NVIDIA Microsoft partnership for edge to cloud AI

What the Unified NVIDIA-Microsoft Agentic AI Stack Actually Is

The unified NVIDIA-Microsoft agentic AI stack is a combined set of hardware, models, runtimes and data services that lets developers design, run and scale autonomous AI agents consistently across Windows devices, local infrastructure and Azure cloud environments using the same core technologies and tools. Announced at Microsoft Build, where NVIDIA CEO Jensen Huang joined Satya Nadella’s keynote via livestream from Taipei, the partnership ties together RTX Spark PCs, DGX Station for Windows, Azure Local integration, Microsoft Foundry and Microsoft Fabric into one end-to-end platform for agentic AI deployment. The aim is to treat Windows not only as an operating system but as a managed endpoint in a broader edge to cloud AI fabric, so that personal agents, enterprise agents and physical AI systems can share models, data access patterns and security controls without requiring a different stack for each environment.

NVIDIA and Microsoft Unite the Windows AI Stack From Edge to Cloud

From RTX Spark PCs to DGX Station: Reinventing Windows for Agentic AI

On the client side, RTX Spark PCs are the new anchor for personal agents in the Windows AI stack. These laptops and small desktops deliver 1 petaflop of AI performance and up to 128 GB of unified memory, and are expected this fall from Microsoft Surface, ASUS, Dell, HP, Lenovo and MSI. Developers also get a Surface RTX Spark Dev Box configuration with 128 GB of unified memory and a 100 W thermal envelope for local model and agent workloads. At the deskside, DGX Station for Windows pushes agentic AI into enterprise workflows. Built around the NVIDIA GB300 Grace Blackwell Ultra Desktop Superchip, it offers up to 748 GB of coherent memory and 20 petaflops of FP4 performance for frontier models up to 1 trillion parameters, while still supporting Windows management and Linux toolchains via Windows Subsystem for Linux.

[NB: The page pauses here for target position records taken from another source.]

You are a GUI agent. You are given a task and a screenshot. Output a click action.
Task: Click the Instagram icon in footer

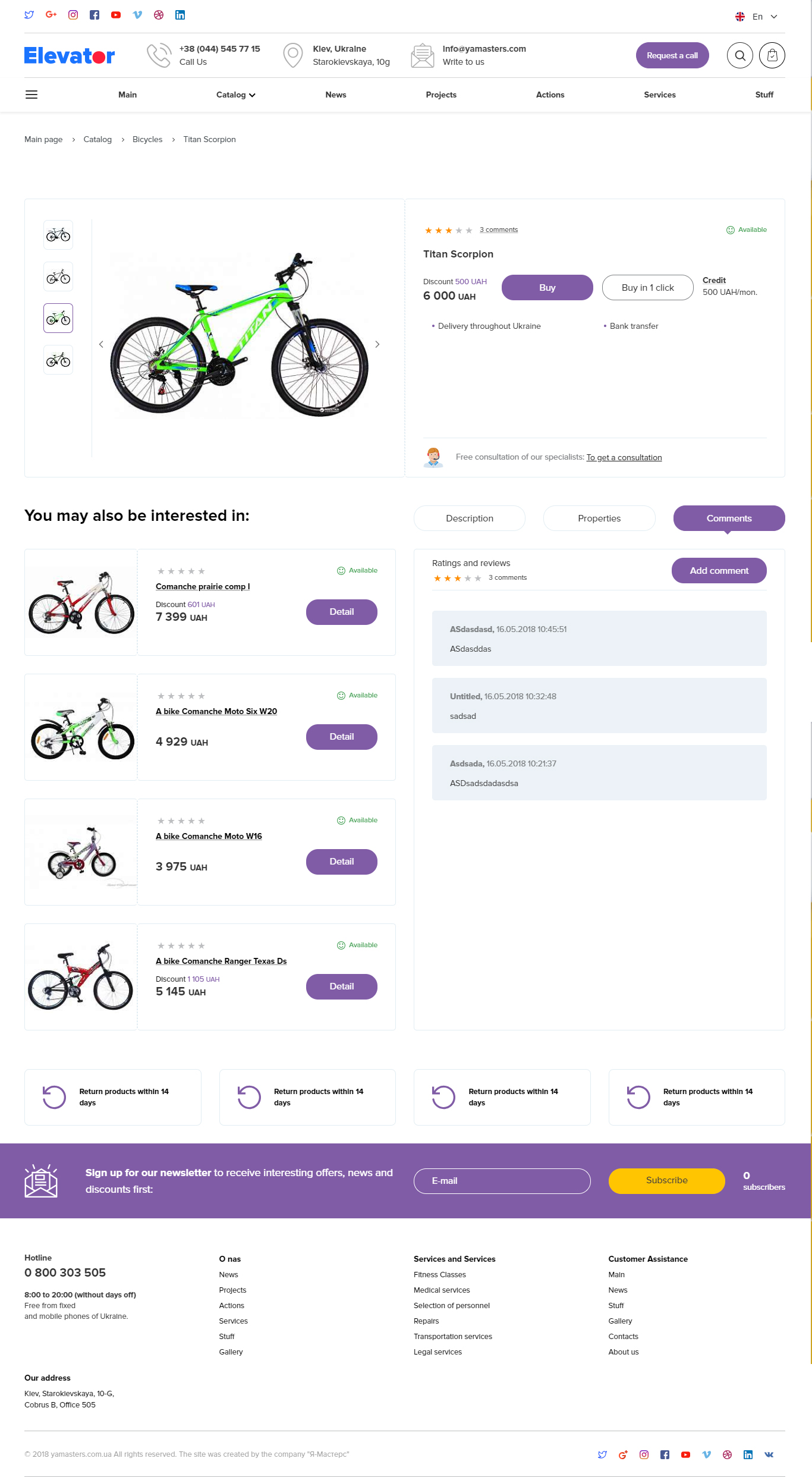644,1454
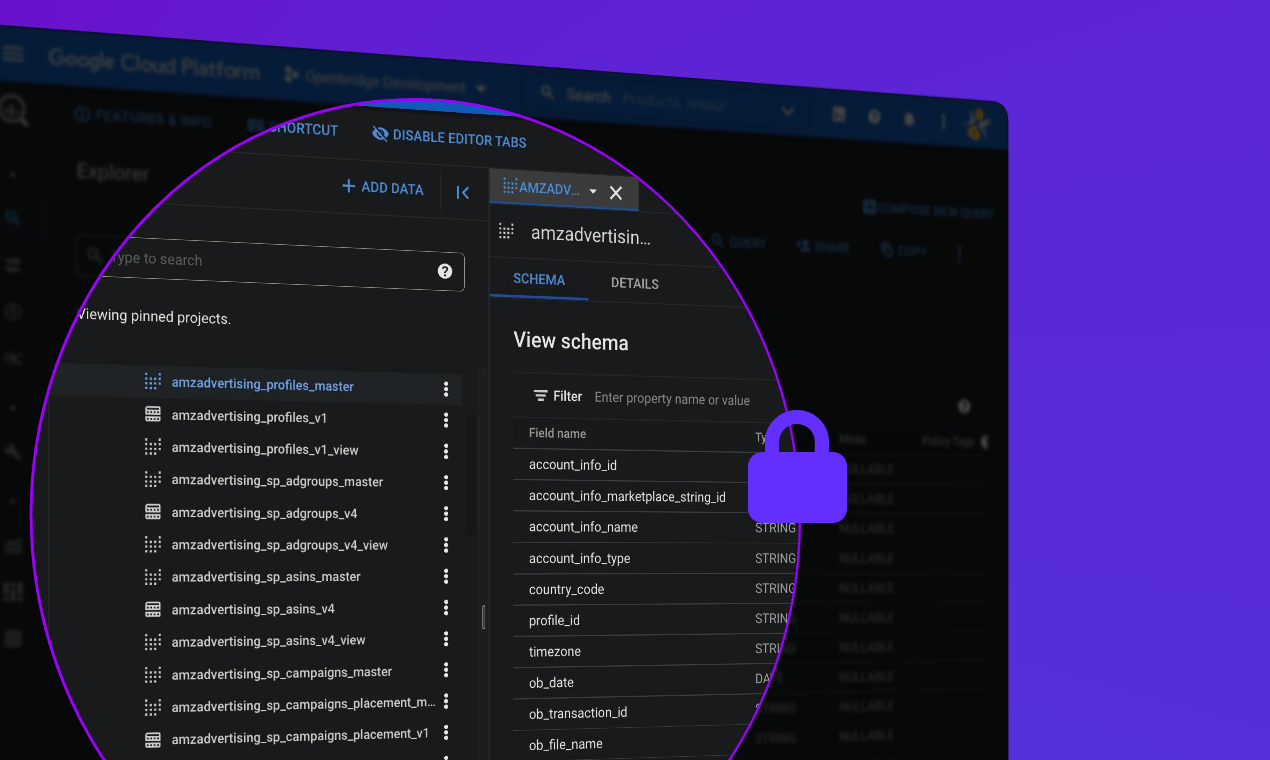
Task: Open options menu for amzadvertising_sp_asins_v4
Action: [446, 609]
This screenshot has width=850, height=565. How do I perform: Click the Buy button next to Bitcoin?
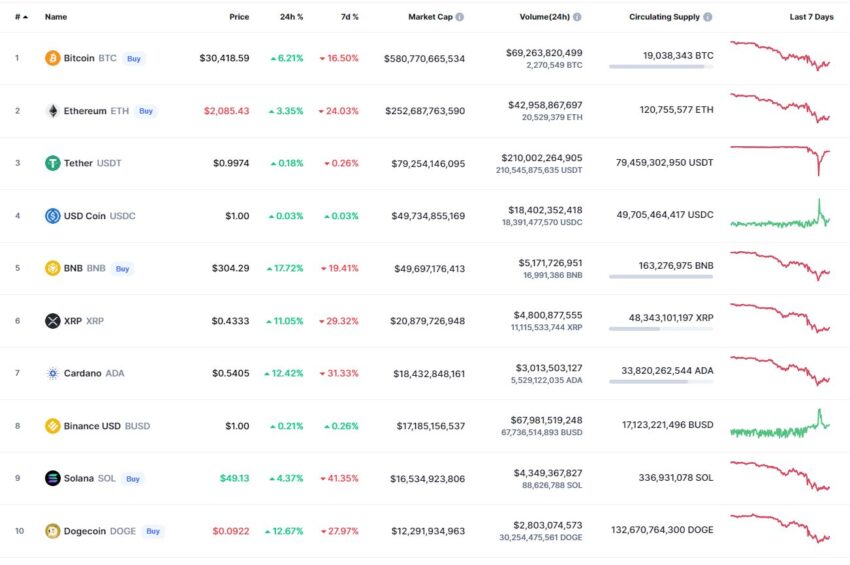pyautogui.click(x=134, y=59)
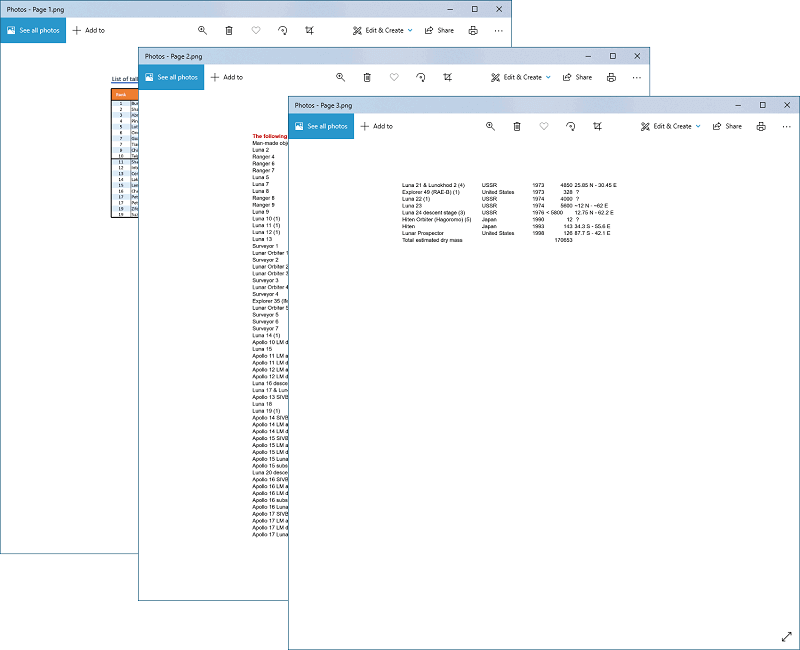Click See all photos in Page 3 window

click(321, 126)
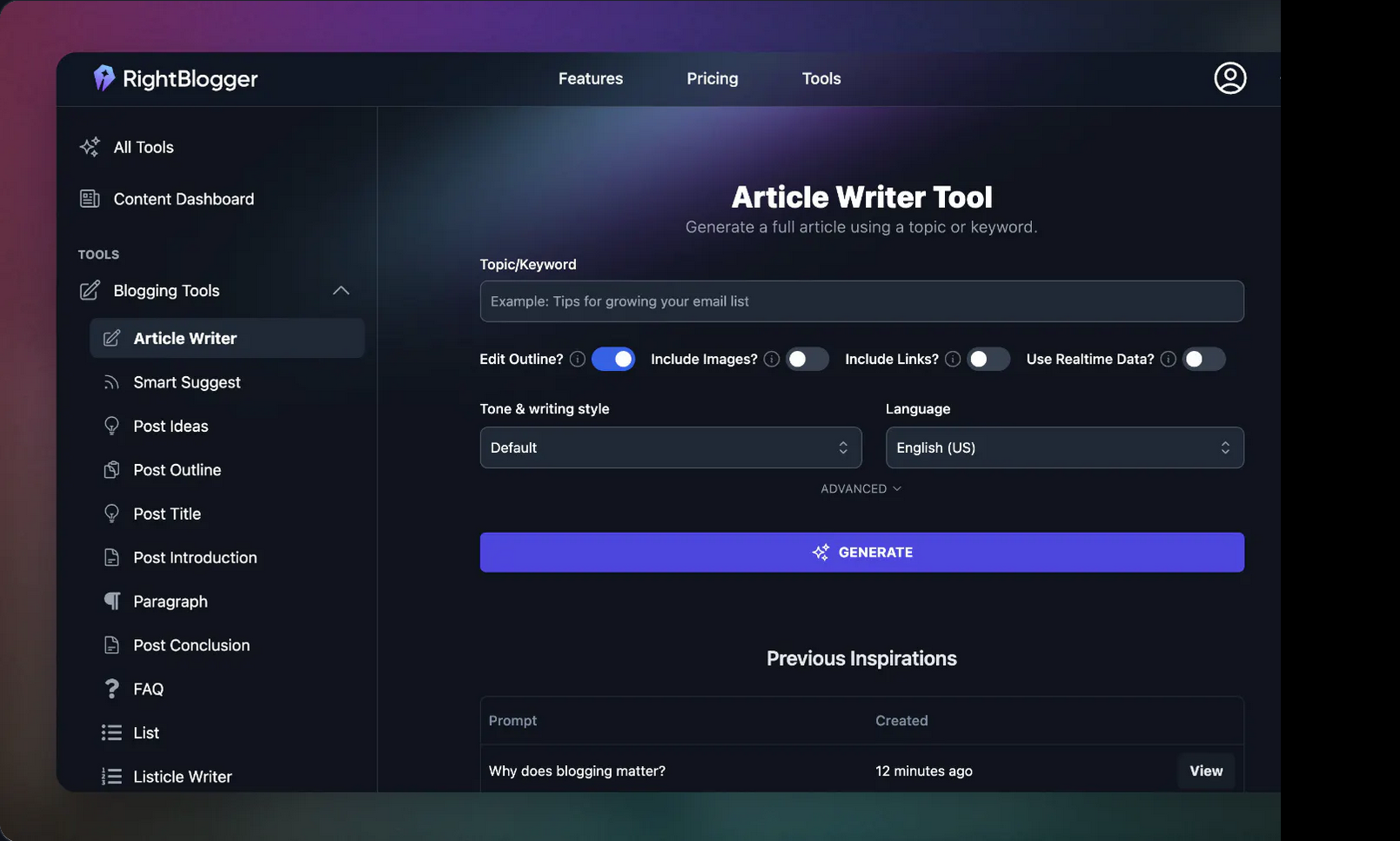The width and height of the screenshot is (1400, 841).
Task: Click the Edit Outline info icon
Action: (x=577, y=359)

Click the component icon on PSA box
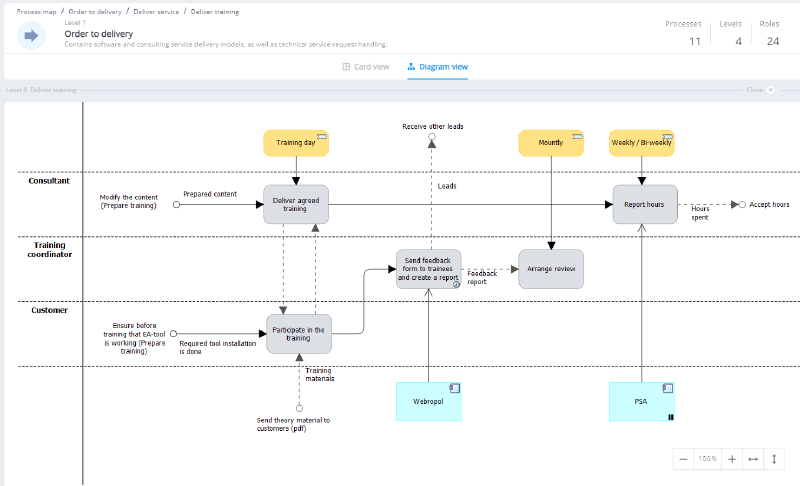666,388
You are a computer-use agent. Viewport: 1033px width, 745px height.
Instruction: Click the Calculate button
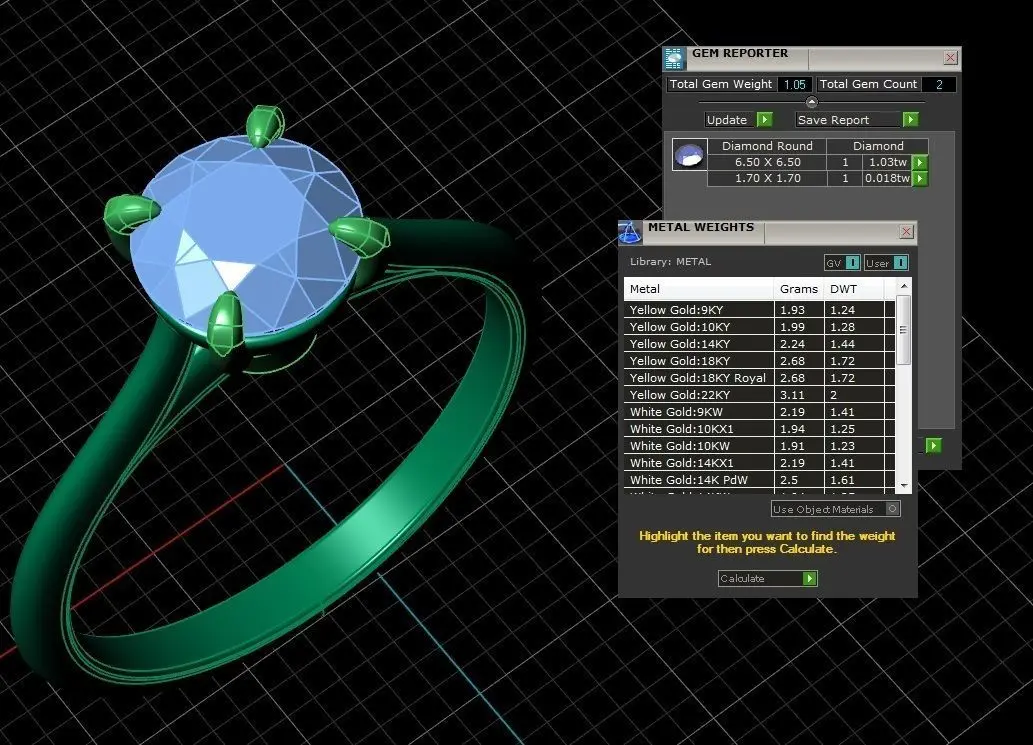tap(760, 578)
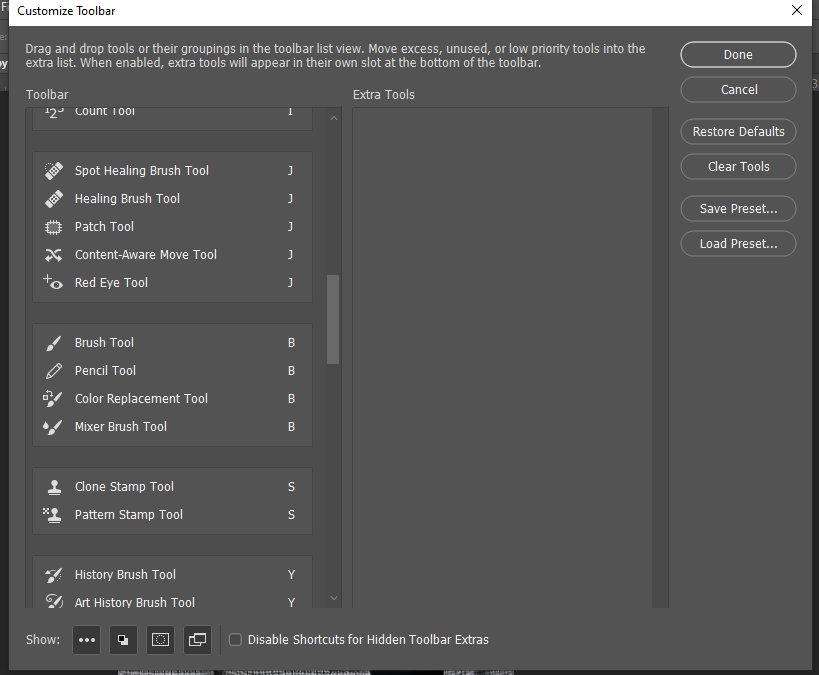Click the Patch Tool icon
The width and height of the screenshot is (819, 675).
pyautogui.click(x=53, y=226)
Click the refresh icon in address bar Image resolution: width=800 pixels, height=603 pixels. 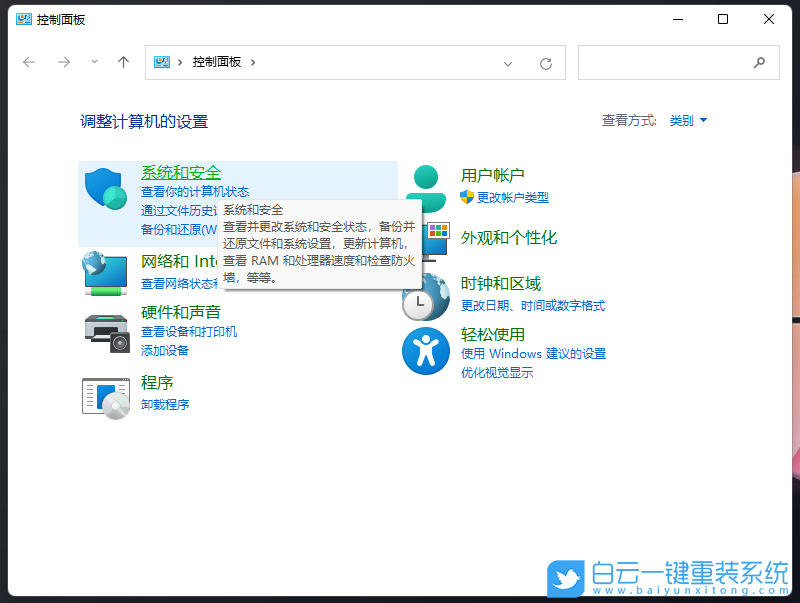[546, 62]

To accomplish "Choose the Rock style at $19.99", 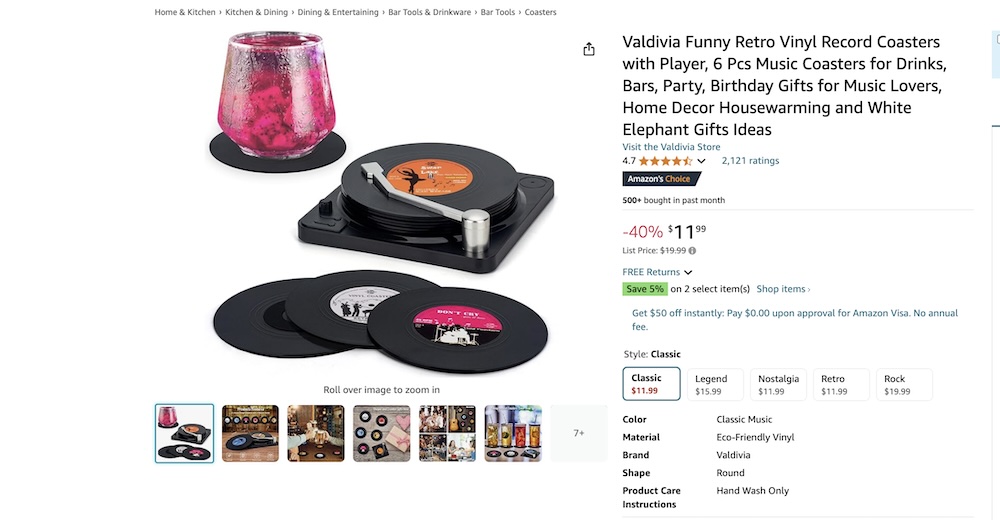I will point(903,385).
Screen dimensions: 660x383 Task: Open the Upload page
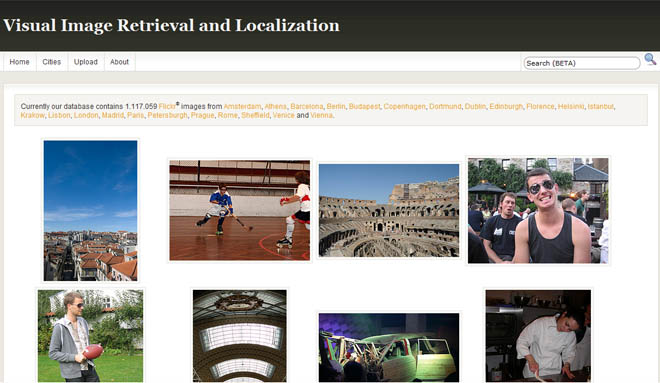tap(86, 62)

OpenShell, Secured Runtimes and Azure Local Integration

A key layer in this unified Windows AI stack is NVIDIA OpenShell, a secure runtime designed for autonomous agents. Microsoft is bringing OpenShell to Windows on top of Microsoft Execution Containers, a policy-driven execution layer that controls what an agent can access at runtime. This is vital as agentic AI deployment moves from experiments to production, where agents may handle sensitive data and long-running tasks. On the infrastructure side, Azure Local integration and Foundry Local extend the same stack into customer data centers and edge locations, with NVIDIA RTX-powered servers supporting local inference and hybrid topologies. This means enterprises can run agents close to their data on-premises while still tying into Azure identity, governance and model catalogs, reducing latency and improving control without giving up the benefits of cloud-scale orchestration.

Foundry, Nemotron and Fabric: A Unified Edge to Cloud AI Data Plane

In the cloud, Microsoft Foundry and Microsoft Fabric complete the story by providing model access and a GPU-accelerated data layer on Azure. NVIDIA open models, including Nemotron 3 Ultra for long-running reasoning, Nemotron 3.5 ASR for speech recognition and Nemotron 3.5 Content Safety, are available on Foundry managed compute and can be combined with Anthropic and OpenAI models. NVIDIA’s Agent Toolkit and NemoClaw blueprints give an open source path to production agents that can call CUDA-X libraries such as cuDF, cuOpt, AI-Q and NeMo as domain-specific skills. According to NVIDIA, Microsoft Fabric Data Warehouse now uses NVIDIA accelerated computing to deliver SQL execution up to 6x faster than a CPU baseline for high-concurrency workloads, helping agents query and reason over enterprise data fast enough to support interactive, continuous decision-making.

Why a Single Windows AI Stack Matters for Developers

For developers, the significance of the NVIDIA Microsoft partnership is the promise of one coherent Windows AI stack from edge to cloud. The same agent architectures, models and security concepts can span RTX Spark client devices, DGX Station for Windows, Azure Local deployments and Azure cloud services such as Foundry and Fabric. This reduces fragmentation in agentic AI deployment and cuts the overhead of maintaining separate code paths and tooling for local and cloud environments. Windows becomes a managed endpoint for both consumer and enterprise agents, while Azure provides shared identity, governance and data services. With NVIDIA’s physical AI tools and Cosmos 3 omnimodel also integrated into Azure’s Physical AI Toolchain, the same stack can extend to autonomous systems in the real world, letting teams prototype on a laptop and graduate to local servers or AI factories without redesigning their foundations.